African elephants have their own range in this zoo, too, seen from the train or a walk-up deck.
The Great Apes exhibit commands its own appeal, with not only viewing of Western lowland gorillas through an atrium, but bonobos, which differ from chimps with their thinner, smaller frames and more black hue.
A play park will entertain more than just children. In warmer weather months from about mid-March through summer, bring a swimsuit to frolic in the splash ground. Letting a youngster into the petting farm, sit back and watch him or her befriend one of the pygmy goats, which enjoy being brushed.
Magellanic penguins make the most of their being celebrities in their Tuxedo Coast corner, where visitors can view them over and under water, even parking on a bench as the children sit alongside the underwater panes. With scheduled feedings at 11 a.m. and 3 p.m., see if the handler makes sure every penguin gets a nibble, even calling particular ones, such as a molting bird, by name to ensure they get some fishy grub.

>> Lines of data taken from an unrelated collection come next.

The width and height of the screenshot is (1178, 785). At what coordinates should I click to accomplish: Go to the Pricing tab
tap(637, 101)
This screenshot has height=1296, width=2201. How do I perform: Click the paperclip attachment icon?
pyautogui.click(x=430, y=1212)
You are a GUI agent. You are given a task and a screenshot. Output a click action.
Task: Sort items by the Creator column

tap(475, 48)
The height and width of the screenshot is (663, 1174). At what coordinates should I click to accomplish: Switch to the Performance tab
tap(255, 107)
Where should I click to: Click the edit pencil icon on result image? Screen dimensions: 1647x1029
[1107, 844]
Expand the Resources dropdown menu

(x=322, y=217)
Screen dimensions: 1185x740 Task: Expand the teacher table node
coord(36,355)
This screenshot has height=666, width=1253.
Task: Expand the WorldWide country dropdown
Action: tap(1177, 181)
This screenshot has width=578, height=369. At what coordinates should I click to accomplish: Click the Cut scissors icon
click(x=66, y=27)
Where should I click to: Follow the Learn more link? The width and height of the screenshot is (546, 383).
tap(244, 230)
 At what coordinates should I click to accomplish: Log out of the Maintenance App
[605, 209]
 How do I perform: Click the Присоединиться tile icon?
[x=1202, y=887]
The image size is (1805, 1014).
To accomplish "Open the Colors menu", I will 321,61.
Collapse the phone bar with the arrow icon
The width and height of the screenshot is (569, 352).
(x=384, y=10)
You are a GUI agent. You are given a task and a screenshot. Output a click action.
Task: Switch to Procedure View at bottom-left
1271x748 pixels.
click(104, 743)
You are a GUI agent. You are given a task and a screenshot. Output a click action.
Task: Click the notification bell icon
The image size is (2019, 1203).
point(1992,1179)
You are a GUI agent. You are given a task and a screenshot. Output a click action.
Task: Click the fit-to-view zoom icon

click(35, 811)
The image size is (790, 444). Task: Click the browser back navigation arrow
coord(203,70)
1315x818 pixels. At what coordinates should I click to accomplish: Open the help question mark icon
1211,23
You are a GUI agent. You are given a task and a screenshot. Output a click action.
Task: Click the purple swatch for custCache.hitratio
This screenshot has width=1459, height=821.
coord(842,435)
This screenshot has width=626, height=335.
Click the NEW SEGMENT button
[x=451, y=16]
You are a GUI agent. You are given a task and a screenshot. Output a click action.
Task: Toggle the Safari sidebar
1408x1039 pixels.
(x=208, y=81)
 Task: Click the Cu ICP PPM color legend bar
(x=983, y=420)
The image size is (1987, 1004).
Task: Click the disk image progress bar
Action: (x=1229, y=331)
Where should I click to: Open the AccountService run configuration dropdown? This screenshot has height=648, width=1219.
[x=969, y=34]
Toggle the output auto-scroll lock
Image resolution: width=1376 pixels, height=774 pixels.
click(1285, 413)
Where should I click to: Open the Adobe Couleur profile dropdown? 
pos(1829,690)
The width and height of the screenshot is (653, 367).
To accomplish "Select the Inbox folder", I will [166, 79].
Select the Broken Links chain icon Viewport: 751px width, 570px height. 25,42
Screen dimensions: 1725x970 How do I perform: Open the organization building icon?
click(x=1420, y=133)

Anyone refueling on food in the Palm Plaza Cafe, on the river side of the zoo, in proximity to the play park, may see a jaguar walking on elevated walks in the Range of the Jaguar exhibit. A sign states the species once roamed across what is now Florida 10,000 years ago.
And for trivia’s sake, especially for fans of the Jacksonville pro football team, the other expansion NFL franchise when the Carolina Panthers began play in Charlotte in 1995: What are the largest cats in the Western Hemisphere and third in size worldwide, behind tigers and lions? Jaguars.